Aun así, el gran agujero en su pecho le asestó a Xeron un golpe fatal.
Sangre púrpura brotó a borbotones de su boca, y la sangre de su pecho no dejaba de manar. Aunque los demonios de alto rango tenían poderosas habilidades de autocuración, requerían tiempo. Roy no tenía intención de darle tiempo a Xeron. Tras hablar, aprovechó el asombro de Xeron y atacó de nuevo.
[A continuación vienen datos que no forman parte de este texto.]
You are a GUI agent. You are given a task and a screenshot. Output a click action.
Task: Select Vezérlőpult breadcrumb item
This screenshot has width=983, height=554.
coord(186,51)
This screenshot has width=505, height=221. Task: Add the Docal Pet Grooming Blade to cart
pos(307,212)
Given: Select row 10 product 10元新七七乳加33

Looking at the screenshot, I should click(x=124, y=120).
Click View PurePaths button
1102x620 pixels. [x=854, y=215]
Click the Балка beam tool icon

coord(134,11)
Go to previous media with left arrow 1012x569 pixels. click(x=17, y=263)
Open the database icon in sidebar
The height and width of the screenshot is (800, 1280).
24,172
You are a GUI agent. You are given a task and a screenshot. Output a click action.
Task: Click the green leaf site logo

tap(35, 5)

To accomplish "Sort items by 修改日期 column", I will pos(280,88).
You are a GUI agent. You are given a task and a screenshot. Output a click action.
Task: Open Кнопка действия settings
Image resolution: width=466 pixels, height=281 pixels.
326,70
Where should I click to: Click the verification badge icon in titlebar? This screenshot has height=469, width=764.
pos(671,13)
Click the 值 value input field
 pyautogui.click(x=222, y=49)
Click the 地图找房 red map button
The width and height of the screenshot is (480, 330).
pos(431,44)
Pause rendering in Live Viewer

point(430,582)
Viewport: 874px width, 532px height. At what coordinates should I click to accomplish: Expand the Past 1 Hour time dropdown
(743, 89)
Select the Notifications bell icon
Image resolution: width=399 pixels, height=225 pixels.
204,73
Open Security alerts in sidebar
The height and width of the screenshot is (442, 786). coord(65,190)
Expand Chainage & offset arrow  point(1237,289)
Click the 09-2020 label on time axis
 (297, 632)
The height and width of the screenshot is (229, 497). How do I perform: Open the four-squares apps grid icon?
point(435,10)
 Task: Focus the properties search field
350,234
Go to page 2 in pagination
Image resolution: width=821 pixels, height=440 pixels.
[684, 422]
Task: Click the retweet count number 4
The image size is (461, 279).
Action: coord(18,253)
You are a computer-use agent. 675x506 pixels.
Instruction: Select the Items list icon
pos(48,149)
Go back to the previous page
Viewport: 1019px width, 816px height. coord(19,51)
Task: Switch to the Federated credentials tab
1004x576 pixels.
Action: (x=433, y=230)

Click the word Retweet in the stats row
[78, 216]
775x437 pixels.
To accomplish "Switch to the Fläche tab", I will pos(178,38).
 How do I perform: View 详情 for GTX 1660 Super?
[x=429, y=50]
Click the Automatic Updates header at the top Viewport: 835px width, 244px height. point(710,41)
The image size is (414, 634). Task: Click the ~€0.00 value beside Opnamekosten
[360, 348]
Las afiladas garras de demonio de Roy se dirigieron directamente a la garganta de Xeron. Xeron batió apresuradamente las alas y se impulsó del suelo para alzar el vuelo. Roy falló, levantó el brazo y apuntó a Xeron. Arcos eléctricos negros recorrieron su brazo y una bola de relámpagos negra salió disparada como una bala de cañón hacia Xeron.
Xeron hizo todo lo posible por esquivarlo, pero las gigantescas alas de demonio de su espalda le jugaron una mala pasada. Su cuerpo lo esquivó, pero la bola de relámpagos rozó un ala de demonio, y la mitad de la punta del ala desapareció en un instante. La corriente eléctrica negra fluyó por el ala hasta todo su cuerpo. Casi al instante, la poderosa repulsión de la corriente de alto voltaje lanzó a Xeron por los aires, como si una bomba hubiera explotado.
Con un fuerte estruendo, Xeron se estrelló contra el suelo. Cuando se puso en pie tambaleándose, todo su cuerpo había cambiado por completo de color. Su piel, originalmente carmesí, se había vuelto de un negro chamuscado y un humo verde se elevaba de todo su cuerpo. En el momento en que se movió, la piel negra se desprendió trozo a trozo, dejando al descubierto la carne de su interior.
Su mano izquierda había estado cubriendo la gran herida de su pecho, pero ahora, la piel de la mano y el pecho estaban pegadas. Le dolía hasta la médula ósea con solo un ligero movimiento. Xeron sentía tanto dolor que no pudo evitar rugir. Pero a mitad del rugido, tosió, ahogándose, y escupió sangre.
Al ver a Roy abalanzarse de nuevo sobre él, Xeron escupió una bocanada de sangre y extendió apresuradamente su mano derecha hacia Roy. Una enorme bola de fuego brotó de ella.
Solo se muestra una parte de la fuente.